▶ **What this task involves**
What's needed is a word-for-word retyping of the entries below, pictures omitted.
· · ·
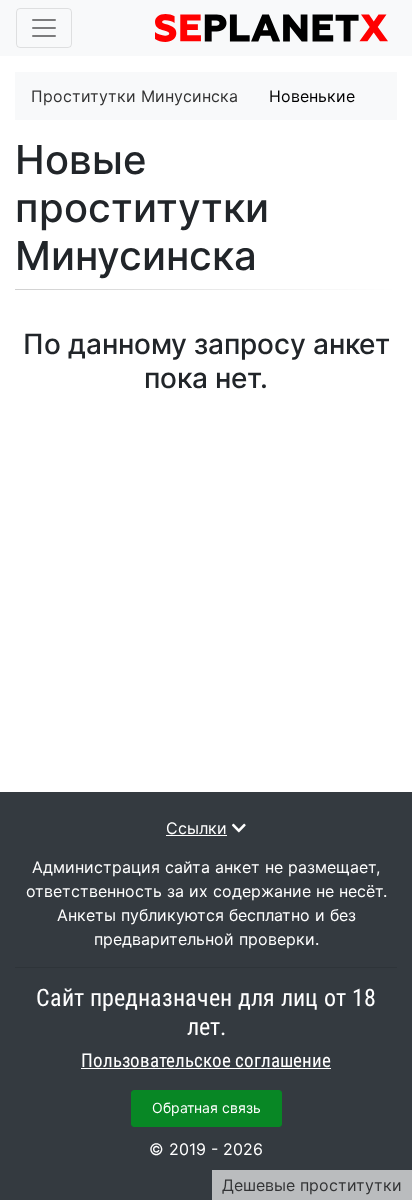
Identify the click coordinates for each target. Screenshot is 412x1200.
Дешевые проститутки (312, 1185)
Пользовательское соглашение (206, 1061)
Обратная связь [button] (206, 1107)
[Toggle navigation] (44, 28)
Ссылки (196, 828)
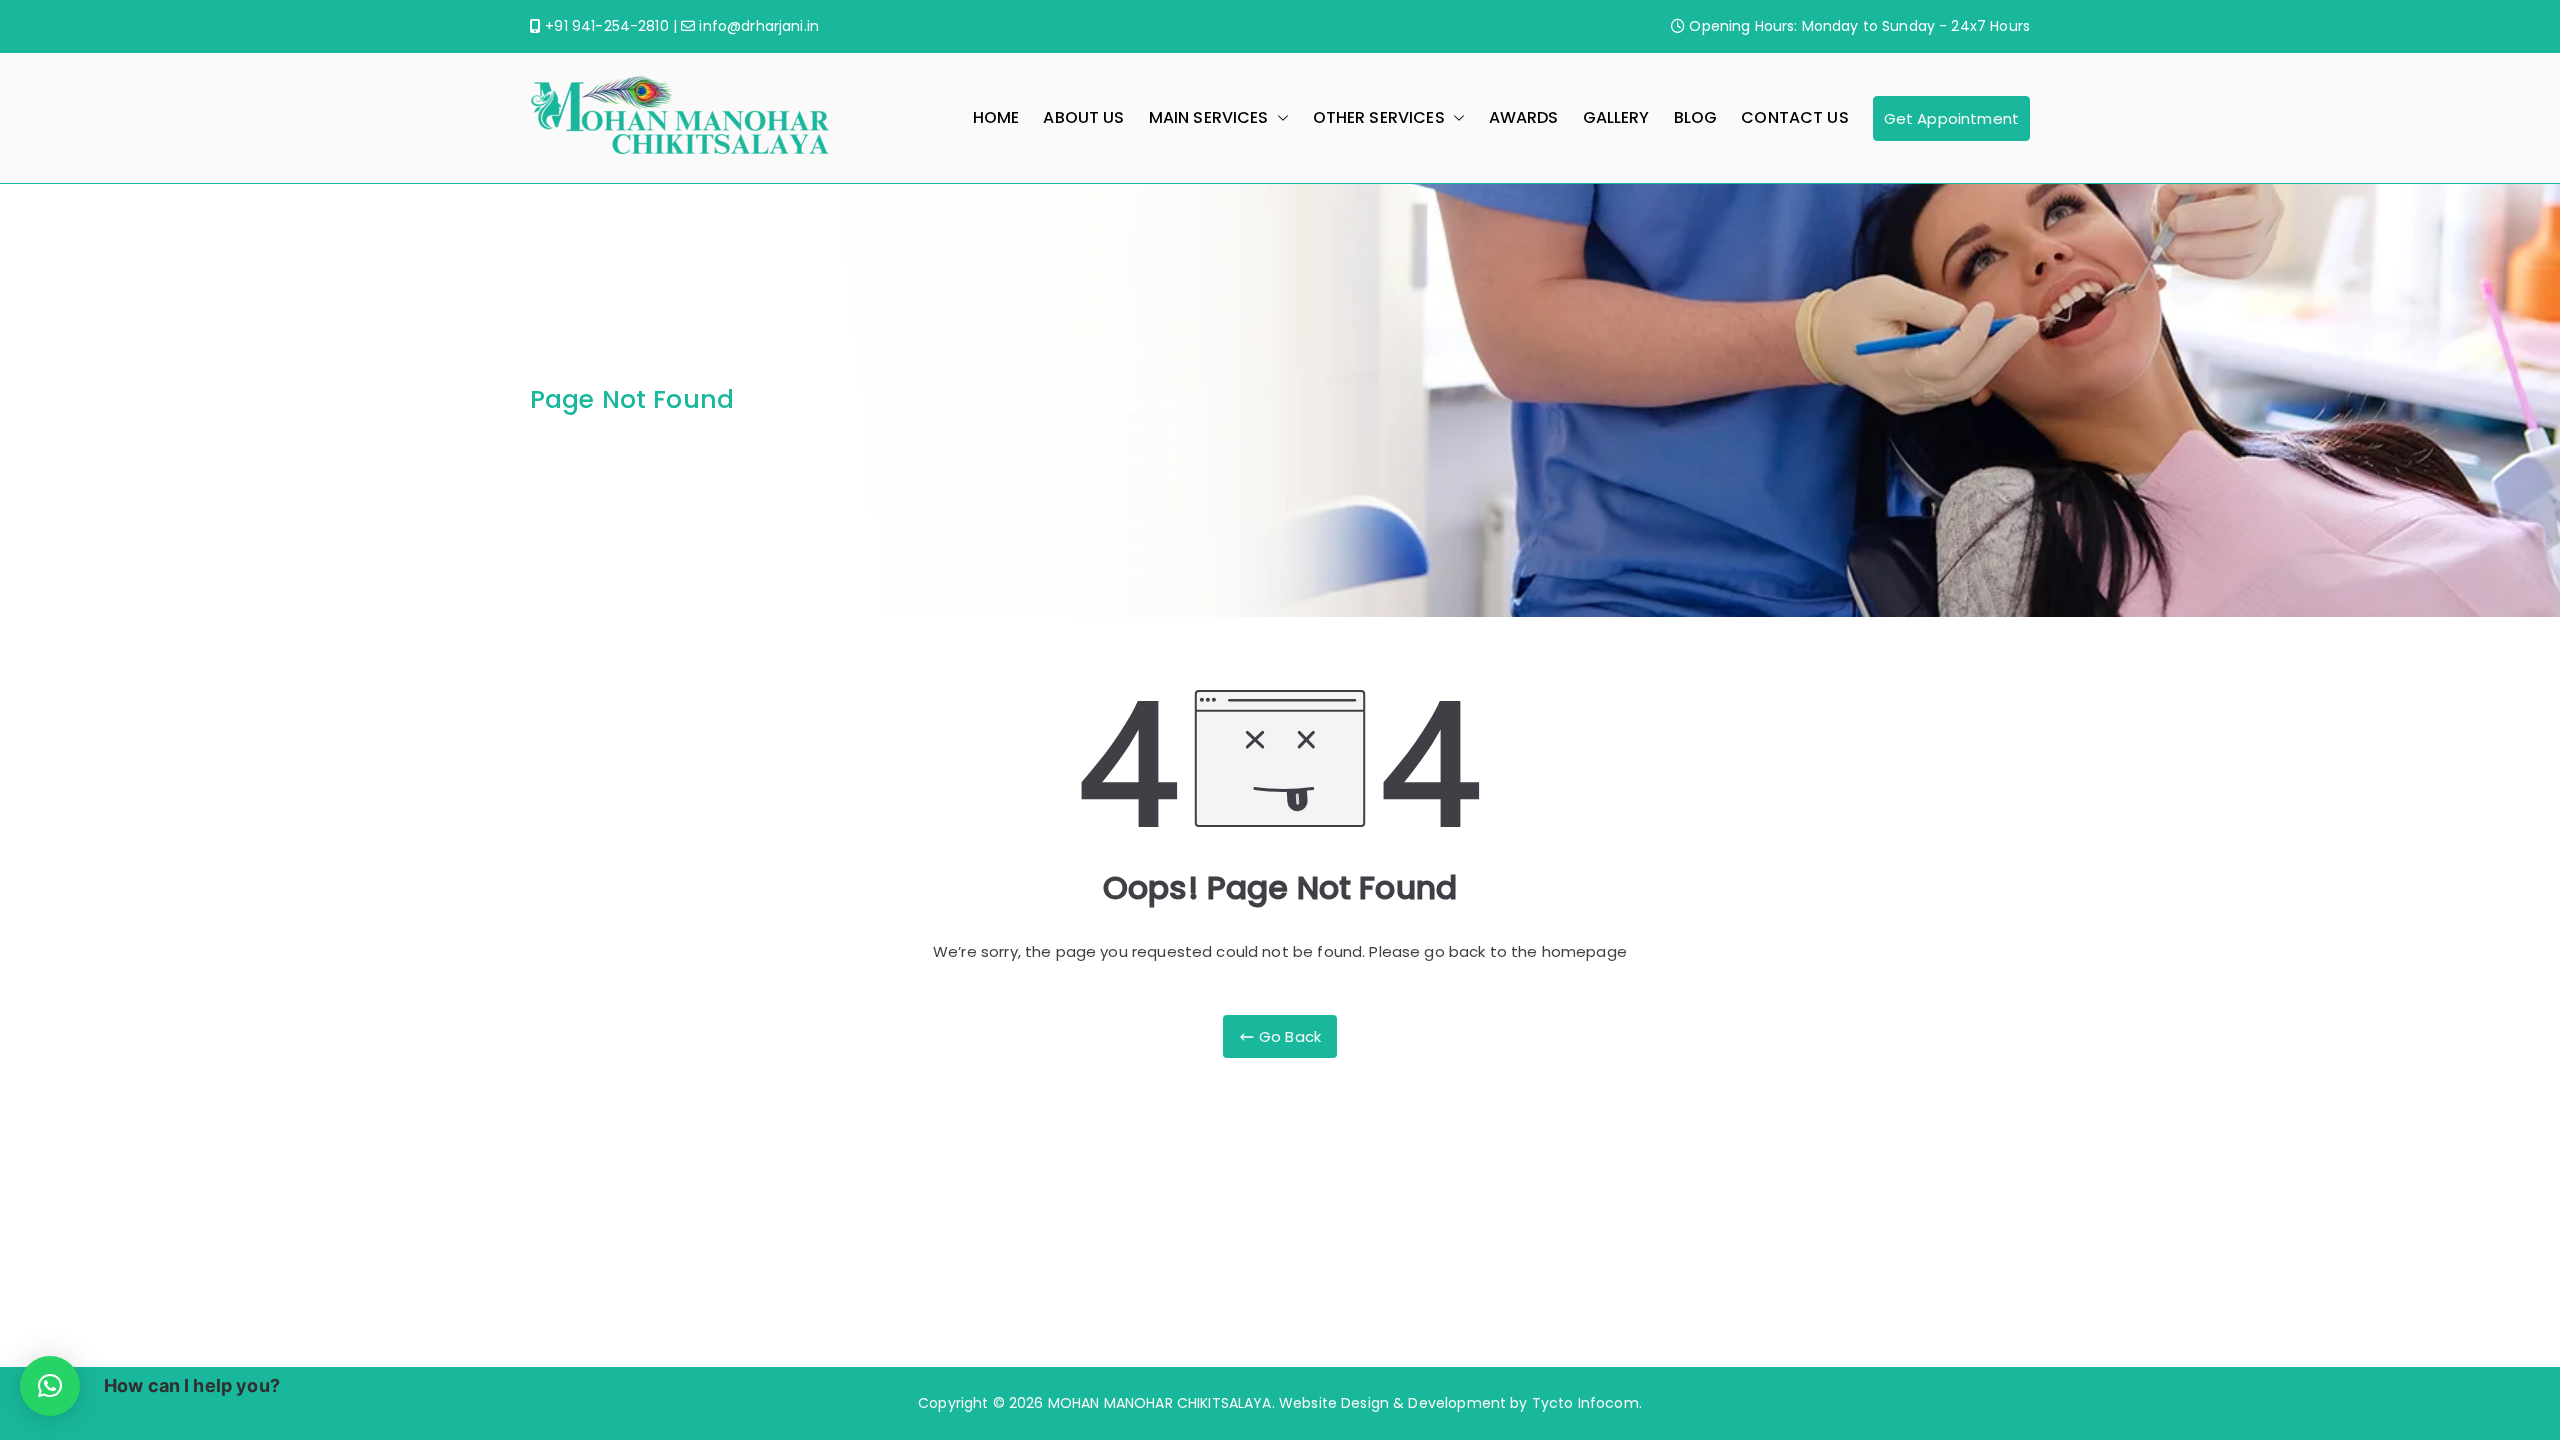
· · ·
▶ **Expected answer**
Identify the click coordinates for each target. Screenshot is 412x1200.
Дешевые проститутки (312, 1185)
Пользовательское соглашение (206, 1061)
Обратная связь [button] (206, 1107)
[Toggle navigation] (44, 28)
Ссылки (196, 828)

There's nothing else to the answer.